[TEKS HALAMAN]

Jakarta – Di tengah pandemik Covid-19 yang dihadapi oleh bangsa Indonesia, Dewan Perwakilan Rakyat (DPR) di Masa Sidang III kali ini, menyatakan akan tetap melakukan pembahasan dan persetujuan terhadap sejumlah RUU (Rancangan Undang-Undang) yang menjadi kontroversi sekaligus mendapat penolakan publik selama ini, seperti RUU Cipta Kerja, RUU Kitab Undang-Undang Hukum Pidana (KUHP), RUU Pemasyarakatan, termasuk RUU Pertambangan Mineral dan Batubara (Minerba).

Publik semakin terkejut dengan beredarnya surat undangan Rapat Kerja Komisi VII DPR RI yang akan dilangsungkan minggu depan secara Protokol Waspada Covid-19 (secara fisik dan virtual meeting) dengan jajaran Komisi dan 5 Menteri (Menteri Energi dan Sumberdaya Mineral/ESDM, Menteri Dalam Negeri/Mendagri, Menteri Hukum dan Hak Asasi Manusia/Menkumham, Menteri Perindustrian/Menperin dan Menteri Keuangan/Menkeu) pada Rabu, 8 April 2020, di Gedung DPR untuk mengagendakan Pembicaraan Tingkat I (satu), yakni untuk Pengambilan Keputusan RUU Tentang Pertambangan Minerba.

[/TEKS HALAMAN]
[DATA YANG DITAMPILKAN]

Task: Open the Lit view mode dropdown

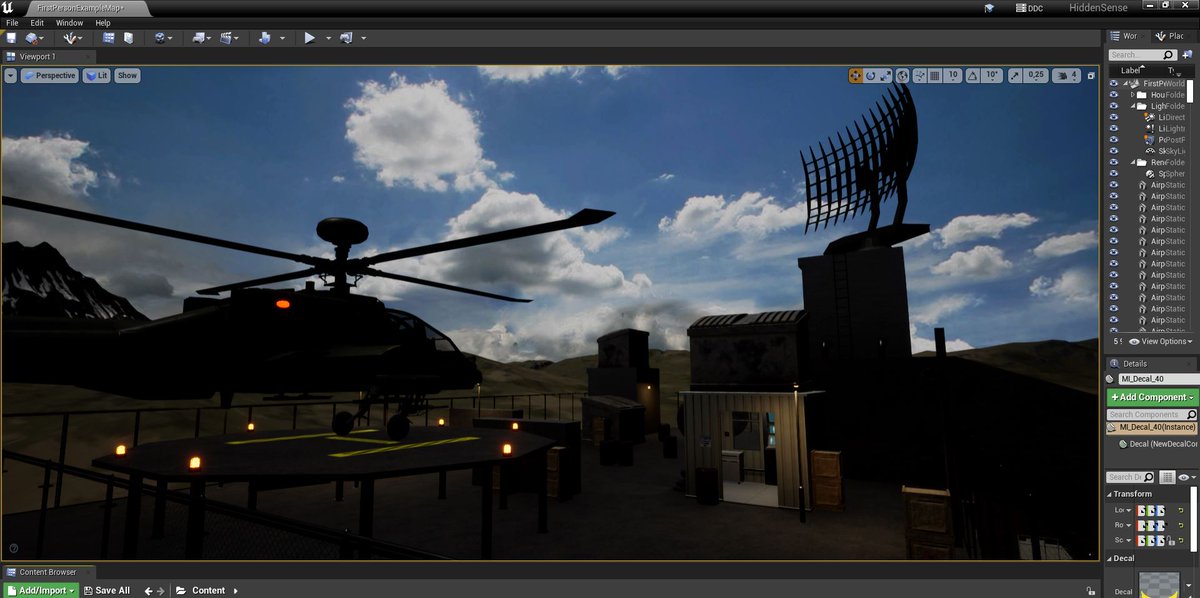Action: 95,75
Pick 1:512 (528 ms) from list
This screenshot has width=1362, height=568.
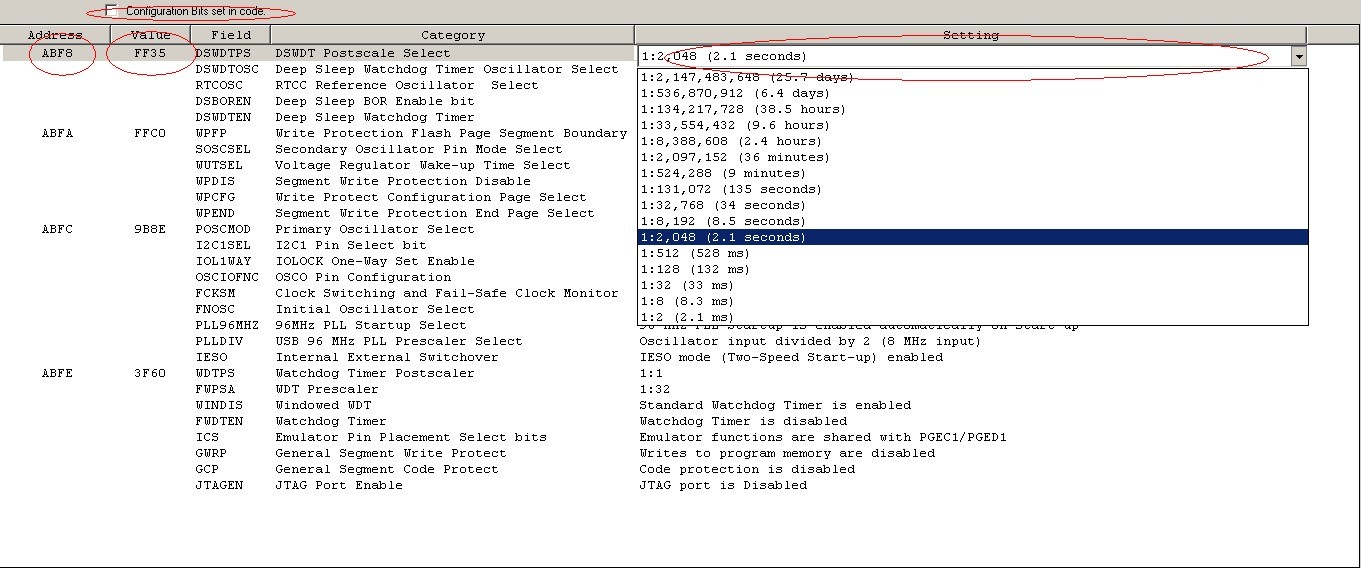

[/DATA YANG DITAMPILKAN]

### [TENTANG TUGAS]
Ringkaslah teks halaman dalam dua kalimat. Daftar di atas tidak berperan apa pun di sini.

### [JAWABAN]
Di tengah pandemik Covid-19, DPR pada Masa Sidang III menyatakan akan tetap membahas dan menyetujui sejumlah RUU yang kontroversial dan ditolak publik, seperti RUU Cipta Kerja, RUU KUHP, RUU Pemasyarakatan, dan RUU Minerba. Publik makin terkejut oleh beredarnya undangan Rapat Kerja Komisi VII DPR RI bersama lima menteri pada Rabu, 8 April 2020, di Gedung DPR untuk Pembicaraan Tingkat I, yakni pengambilan keputusan RUU tentang Pertambangan Minerba.